What you should do
Locate each line in the data that contains the word "user", and copy those lines.

Information shown
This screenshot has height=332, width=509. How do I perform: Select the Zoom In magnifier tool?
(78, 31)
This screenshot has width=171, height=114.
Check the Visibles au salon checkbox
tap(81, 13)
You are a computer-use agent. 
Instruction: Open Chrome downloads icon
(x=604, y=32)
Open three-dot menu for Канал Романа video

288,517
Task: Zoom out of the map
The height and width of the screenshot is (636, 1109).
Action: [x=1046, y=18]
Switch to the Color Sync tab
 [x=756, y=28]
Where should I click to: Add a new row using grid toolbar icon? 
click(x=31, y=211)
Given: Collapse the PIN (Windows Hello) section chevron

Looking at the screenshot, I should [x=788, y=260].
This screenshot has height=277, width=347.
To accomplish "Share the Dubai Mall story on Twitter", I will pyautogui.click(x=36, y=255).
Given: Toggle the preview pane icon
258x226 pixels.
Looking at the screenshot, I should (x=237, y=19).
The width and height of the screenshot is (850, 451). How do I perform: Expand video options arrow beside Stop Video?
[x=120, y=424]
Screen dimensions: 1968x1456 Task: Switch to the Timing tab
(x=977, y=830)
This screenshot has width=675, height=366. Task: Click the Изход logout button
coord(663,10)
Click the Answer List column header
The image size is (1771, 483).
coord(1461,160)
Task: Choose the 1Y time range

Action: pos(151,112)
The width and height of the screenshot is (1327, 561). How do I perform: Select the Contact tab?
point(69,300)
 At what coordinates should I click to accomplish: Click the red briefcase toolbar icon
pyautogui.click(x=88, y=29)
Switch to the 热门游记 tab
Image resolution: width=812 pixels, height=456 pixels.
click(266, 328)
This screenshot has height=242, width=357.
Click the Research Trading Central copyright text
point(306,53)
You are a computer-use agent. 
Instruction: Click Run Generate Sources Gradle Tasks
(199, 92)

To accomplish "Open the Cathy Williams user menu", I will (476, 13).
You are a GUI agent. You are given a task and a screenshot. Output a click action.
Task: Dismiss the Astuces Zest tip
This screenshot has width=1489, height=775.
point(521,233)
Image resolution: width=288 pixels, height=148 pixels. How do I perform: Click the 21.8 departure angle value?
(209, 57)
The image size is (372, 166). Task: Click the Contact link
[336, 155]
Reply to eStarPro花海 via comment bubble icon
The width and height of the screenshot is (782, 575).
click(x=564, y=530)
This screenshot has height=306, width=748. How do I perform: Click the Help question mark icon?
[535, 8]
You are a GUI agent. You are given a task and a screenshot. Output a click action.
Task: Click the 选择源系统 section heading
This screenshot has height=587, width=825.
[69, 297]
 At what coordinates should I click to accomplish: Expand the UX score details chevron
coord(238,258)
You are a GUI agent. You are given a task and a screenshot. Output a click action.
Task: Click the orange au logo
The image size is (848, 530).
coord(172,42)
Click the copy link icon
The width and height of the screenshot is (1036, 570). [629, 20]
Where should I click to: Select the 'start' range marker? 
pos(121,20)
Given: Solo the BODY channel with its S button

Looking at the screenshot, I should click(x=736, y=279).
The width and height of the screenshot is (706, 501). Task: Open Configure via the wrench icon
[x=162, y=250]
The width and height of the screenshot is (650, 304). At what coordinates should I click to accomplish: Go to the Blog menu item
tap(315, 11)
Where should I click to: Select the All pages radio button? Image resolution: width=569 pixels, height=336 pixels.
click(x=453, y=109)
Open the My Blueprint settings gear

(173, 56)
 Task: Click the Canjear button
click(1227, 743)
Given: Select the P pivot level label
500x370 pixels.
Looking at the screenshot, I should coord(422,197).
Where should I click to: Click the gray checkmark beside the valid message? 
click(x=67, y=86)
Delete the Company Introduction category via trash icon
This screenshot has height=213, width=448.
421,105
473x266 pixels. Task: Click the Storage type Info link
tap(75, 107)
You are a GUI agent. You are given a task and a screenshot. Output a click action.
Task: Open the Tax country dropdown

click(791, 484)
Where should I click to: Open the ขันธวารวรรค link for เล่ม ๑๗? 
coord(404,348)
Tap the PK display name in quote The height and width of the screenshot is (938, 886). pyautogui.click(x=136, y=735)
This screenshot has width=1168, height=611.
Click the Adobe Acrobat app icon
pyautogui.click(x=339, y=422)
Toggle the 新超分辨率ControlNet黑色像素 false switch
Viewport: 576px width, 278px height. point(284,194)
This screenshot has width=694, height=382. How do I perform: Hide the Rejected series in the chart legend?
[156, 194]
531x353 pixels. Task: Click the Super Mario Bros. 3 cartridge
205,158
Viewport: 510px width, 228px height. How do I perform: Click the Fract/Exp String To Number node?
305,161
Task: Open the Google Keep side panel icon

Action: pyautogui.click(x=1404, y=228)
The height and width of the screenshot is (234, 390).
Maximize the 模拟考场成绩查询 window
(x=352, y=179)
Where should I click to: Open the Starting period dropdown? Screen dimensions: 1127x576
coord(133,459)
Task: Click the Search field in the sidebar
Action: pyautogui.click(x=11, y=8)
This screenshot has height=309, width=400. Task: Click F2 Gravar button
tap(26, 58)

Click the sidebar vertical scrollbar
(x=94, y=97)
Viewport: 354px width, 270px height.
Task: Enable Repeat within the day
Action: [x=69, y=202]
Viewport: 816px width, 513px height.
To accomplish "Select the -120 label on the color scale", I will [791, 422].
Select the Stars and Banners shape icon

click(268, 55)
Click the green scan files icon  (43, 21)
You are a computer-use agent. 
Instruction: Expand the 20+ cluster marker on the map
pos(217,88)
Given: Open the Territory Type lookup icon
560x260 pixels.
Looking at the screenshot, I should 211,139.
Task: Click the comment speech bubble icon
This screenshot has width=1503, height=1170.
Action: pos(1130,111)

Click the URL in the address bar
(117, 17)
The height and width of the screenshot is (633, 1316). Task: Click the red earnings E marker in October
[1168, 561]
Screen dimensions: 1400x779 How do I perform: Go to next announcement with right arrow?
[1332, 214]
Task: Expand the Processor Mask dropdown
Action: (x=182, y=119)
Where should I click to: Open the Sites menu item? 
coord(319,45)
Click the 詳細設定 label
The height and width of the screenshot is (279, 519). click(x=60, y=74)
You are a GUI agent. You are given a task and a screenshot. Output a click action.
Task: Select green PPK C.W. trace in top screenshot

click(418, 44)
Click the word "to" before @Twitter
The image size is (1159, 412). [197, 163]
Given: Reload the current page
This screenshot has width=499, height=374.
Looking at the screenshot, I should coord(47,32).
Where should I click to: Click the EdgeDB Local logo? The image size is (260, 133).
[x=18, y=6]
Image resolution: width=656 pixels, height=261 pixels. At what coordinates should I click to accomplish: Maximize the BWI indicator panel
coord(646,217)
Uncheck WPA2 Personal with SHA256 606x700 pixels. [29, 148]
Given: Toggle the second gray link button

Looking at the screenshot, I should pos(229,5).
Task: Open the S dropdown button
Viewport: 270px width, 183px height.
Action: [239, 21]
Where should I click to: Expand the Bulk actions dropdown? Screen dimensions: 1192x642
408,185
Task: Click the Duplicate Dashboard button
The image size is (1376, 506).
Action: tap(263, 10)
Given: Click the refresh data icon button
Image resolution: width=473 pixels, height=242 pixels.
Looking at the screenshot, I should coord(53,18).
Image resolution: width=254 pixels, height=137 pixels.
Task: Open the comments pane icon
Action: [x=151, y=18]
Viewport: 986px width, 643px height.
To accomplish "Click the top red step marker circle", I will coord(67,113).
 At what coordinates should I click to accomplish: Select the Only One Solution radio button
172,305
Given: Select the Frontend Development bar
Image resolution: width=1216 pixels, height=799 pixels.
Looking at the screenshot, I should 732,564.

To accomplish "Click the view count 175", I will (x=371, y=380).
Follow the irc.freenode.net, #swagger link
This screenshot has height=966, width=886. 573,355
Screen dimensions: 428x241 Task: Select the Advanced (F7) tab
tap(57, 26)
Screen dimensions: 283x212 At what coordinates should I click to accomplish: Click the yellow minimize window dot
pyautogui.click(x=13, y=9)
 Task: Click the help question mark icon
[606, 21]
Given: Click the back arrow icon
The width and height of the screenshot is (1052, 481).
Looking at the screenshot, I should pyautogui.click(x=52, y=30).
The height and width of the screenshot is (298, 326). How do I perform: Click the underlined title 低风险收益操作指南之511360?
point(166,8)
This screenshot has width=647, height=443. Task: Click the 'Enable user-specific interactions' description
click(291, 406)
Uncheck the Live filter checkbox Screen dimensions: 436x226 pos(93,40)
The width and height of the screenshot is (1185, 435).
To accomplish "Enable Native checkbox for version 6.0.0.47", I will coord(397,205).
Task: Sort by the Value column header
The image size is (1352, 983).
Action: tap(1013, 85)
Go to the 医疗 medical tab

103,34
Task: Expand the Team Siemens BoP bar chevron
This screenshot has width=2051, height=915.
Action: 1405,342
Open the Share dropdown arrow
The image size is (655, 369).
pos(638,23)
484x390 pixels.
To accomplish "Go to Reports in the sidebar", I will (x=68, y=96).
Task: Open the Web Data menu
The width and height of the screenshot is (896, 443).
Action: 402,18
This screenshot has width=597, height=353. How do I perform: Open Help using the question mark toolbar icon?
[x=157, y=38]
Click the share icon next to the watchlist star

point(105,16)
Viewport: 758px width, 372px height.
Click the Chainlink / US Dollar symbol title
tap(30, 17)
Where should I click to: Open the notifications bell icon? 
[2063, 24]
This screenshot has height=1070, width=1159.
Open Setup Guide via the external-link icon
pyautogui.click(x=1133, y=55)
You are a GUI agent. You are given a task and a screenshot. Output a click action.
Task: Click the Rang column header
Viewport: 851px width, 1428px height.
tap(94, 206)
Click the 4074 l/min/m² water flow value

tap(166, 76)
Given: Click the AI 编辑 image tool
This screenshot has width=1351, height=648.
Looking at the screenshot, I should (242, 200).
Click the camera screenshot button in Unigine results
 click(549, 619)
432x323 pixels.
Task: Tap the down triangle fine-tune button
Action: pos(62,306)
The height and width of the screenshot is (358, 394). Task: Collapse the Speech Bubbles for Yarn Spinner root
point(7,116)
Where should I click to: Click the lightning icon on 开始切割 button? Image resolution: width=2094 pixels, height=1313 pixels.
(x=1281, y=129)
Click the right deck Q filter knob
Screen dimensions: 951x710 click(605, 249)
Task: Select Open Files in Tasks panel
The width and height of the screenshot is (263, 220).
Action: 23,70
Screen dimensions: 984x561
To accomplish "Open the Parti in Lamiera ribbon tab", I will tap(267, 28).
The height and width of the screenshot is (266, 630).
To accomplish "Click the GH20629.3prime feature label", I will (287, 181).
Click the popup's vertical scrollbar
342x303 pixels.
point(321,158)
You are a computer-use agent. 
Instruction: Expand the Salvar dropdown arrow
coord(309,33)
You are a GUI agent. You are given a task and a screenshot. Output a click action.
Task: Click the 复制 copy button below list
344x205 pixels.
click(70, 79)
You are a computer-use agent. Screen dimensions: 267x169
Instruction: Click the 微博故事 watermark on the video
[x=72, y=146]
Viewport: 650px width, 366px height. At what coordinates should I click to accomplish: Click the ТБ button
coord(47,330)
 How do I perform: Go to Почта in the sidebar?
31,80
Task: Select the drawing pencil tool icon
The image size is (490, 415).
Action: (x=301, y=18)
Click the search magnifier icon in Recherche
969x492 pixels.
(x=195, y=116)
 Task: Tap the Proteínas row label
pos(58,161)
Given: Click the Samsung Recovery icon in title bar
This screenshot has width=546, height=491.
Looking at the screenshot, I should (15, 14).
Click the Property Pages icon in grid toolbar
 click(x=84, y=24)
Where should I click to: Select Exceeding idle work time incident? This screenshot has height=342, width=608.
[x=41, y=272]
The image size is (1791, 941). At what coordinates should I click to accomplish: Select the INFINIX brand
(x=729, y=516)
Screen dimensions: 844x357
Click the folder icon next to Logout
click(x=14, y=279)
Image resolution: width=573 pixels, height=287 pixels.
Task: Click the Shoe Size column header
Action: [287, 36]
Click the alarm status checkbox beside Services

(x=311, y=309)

Answer in full
To accomplish "Open the Cathy Williams user menu", I will (476, 13).
This screenshot has width=647, height=443. Task: Click the 'Enable user-specific interactions' description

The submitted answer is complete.